- _YOUR OBJECTIVE_
Find the lines in the records below that contain "avatar", and report each of them.

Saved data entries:
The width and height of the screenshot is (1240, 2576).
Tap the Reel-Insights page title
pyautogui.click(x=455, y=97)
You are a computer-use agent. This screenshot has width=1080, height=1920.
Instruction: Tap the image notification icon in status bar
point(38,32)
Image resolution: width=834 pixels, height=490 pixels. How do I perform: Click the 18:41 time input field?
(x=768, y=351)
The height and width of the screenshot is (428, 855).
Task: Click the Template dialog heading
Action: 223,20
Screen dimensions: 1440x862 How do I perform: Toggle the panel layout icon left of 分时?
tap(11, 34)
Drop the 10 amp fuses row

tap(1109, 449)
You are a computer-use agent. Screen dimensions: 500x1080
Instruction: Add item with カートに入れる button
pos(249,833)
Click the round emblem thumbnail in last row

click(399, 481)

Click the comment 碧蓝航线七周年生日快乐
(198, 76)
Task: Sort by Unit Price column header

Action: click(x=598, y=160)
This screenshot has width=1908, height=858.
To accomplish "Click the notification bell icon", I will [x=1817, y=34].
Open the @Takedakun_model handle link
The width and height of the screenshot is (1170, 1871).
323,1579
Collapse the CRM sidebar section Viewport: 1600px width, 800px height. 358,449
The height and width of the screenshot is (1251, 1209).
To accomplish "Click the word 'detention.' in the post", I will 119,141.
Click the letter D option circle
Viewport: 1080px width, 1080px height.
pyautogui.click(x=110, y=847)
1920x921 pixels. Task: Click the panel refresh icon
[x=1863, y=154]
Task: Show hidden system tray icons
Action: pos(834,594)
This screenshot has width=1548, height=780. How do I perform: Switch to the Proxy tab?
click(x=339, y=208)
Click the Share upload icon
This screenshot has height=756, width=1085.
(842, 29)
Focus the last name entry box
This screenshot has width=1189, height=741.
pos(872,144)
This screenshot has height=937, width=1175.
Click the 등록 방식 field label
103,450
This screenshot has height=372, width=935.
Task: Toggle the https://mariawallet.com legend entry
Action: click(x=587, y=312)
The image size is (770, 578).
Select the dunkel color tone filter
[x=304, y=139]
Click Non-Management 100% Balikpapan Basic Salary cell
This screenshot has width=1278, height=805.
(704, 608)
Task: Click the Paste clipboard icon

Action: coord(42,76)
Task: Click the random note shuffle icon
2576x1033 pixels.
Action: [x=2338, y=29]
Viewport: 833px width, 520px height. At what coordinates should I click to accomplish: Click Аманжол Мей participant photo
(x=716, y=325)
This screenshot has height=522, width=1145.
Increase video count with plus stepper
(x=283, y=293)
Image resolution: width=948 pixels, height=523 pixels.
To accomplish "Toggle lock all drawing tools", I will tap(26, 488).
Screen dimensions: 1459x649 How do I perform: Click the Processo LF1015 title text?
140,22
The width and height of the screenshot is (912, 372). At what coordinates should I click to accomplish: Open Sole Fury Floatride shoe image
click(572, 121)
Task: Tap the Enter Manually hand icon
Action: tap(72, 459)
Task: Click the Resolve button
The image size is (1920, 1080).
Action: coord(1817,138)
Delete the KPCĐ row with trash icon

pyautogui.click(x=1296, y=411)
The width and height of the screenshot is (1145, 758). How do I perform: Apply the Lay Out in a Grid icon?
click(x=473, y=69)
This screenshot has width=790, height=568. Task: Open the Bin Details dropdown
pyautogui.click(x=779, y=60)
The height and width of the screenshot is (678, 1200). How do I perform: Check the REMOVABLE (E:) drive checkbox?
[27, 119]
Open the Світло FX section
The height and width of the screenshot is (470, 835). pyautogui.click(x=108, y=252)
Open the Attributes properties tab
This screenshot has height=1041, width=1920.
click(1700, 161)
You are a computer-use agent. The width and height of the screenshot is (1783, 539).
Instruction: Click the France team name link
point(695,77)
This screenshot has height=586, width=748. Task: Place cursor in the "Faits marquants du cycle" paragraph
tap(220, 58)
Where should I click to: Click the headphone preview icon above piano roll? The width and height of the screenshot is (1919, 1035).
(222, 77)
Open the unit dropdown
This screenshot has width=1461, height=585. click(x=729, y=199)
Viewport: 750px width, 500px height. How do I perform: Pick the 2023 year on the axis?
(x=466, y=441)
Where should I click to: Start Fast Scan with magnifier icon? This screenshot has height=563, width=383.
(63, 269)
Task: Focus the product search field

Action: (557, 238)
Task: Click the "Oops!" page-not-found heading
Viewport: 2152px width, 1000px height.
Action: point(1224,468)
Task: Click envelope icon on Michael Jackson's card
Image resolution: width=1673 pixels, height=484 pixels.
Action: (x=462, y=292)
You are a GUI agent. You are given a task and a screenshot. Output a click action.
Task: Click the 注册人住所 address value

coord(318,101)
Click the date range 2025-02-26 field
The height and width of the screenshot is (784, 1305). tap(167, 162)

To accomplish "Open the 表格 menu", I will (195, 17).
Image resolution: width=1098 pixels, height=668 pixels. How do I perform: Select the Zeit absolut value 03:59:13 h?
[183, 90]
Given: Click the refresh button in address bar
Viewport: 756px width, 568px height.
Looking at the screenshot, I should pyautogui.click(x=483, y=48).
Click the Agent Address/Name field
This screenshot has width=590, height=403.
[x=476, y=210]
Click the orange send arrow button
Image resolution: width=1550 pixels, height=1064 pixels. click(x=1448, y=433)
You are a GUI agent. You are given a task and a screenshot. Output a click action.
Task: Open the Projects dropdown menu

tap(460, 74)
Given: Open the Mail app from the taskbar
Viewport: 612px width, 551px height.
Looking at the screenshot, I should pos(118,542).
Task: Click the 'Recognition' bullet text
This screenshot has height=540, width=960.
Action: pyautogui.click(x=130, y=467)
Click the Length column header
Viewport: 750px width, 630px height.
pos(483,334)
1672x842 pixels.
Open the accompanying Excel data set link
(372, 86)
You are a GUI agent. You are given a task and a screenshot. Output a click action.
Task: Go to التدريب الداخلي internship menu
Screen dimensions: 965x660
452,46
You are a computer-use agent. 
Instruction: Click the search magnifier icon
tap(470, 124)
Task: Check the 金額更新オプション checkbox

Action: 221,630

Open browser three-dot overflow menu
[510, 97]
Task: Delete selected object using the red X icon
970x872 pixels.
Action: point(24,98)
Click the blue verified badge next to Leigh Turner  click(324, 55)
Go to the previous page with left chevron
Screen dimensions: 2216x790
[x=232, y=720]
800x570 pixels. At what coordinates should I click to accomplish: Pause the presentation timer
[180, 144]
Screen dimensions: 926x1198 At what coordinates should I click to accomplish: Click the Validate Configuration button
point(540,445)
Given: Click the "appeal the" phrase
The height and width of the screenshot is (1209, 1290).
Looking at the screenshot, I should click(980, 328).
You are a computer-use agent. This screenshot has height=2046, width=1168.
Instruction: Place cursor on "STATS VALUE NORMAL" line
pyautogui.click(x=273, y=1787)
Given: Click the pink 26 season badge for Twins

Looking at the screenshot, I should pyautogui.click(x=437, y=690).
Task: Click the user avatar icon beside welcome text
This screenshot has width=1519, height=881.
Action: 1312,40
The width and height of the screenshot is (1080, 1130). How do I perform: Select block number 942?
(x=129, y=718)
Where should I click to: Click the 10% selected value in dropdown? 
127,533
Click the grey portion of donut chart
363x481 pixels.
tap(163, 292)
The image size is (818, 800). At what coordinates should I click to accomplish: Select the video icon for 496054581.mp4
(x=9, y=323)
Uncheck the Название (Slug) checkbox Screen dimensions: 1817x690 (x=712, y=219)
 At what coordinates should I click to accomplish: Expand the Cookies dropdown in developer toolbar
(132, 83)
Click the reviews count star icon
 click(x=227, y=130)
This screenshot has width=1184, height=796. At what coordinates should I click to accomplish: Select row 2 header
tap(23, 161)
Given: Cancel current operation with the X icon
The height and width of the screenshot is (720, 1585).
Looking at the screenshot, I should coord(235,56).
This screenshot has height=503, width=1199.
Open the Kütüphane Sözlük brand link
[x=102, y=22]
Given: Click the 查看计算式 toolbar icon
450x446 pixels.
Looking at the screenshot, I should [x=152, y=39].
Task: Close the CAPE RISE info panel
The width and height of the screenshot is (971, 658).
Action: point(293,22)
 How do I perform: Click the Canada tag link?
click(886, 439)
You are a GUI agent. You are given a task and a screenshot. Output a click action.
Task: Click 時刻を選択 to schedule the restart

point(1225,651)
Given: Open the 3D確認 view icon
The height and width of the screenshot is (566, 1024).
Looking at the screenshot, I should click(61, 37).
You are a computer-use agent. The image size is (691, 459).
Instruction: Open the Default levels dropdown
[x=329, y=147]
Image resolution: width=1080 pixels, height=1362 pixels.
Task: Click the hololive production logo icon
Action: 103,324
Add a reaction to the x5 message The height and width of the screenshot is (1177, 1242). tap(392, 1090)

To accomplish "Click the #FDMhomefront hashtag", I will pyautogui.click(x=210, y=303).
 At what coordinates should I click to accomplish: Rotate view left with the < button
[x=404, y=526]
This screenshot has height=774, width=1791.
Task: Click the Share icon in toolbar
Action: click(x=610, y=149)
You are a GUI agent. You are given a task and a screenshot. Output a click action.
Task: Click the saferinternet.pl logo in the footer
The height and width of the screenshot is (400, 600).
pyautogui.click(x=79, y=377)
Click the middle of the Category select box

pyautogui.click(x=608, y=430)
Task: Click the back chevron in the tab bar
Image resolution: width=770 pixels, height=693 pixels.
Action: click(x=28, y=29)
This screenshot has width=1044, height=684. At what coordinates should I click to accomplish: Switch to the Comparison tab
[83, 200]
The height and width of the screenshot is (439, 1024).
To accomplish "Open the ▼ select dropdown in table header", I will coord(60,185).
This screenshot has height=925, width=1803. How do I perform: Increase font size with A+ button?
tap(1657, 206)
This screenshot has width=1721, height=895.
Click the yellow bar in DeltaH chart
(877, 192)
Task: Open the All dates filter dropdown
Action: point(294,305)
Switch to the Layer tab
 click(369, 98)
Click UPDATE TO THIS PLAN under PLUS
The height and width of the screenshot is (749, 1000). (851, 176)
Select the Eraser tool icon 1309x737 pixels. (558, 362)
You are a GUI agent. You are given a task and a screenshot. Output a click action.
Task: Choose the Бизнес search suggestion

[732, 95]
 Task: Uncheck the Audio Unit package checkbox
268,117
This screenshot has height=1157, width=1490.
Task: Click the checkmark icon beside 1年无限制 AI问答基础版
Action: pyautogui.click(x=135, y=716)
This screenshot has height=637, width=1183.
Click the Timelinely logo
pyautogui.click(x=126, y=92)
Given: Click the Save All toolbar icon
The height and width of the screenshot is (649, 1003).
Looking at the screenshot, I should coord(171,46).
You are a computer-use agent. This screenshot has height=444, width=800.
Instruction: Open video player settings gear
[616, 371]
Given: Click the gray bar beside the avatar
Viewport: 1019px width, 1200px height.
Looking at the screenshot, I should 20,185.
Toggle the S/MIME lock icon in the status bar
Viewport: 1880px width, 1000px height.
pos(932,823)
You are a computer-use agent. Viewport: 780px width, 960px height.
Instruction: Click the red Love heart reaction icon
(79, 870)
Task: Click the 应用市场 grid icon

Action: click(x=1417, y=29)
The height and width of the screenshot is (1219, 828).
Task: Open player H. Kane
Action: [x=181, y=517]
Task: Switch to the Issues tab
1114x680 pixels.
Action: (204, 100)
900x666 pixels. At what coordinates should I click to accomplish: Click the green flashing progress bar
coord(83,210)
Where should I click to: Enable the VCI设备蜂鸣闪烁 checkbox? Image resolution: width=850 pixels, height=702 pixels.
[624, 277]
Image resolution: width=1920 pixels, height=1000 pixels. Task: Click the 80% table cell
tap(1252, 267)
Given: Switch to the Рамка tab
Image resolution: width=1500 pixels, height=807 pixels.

- _RESULT FOR THIS EXERCISE_
Task: Click the user avatar icon beside welcome text
Given: Click the gray bar beside the avatar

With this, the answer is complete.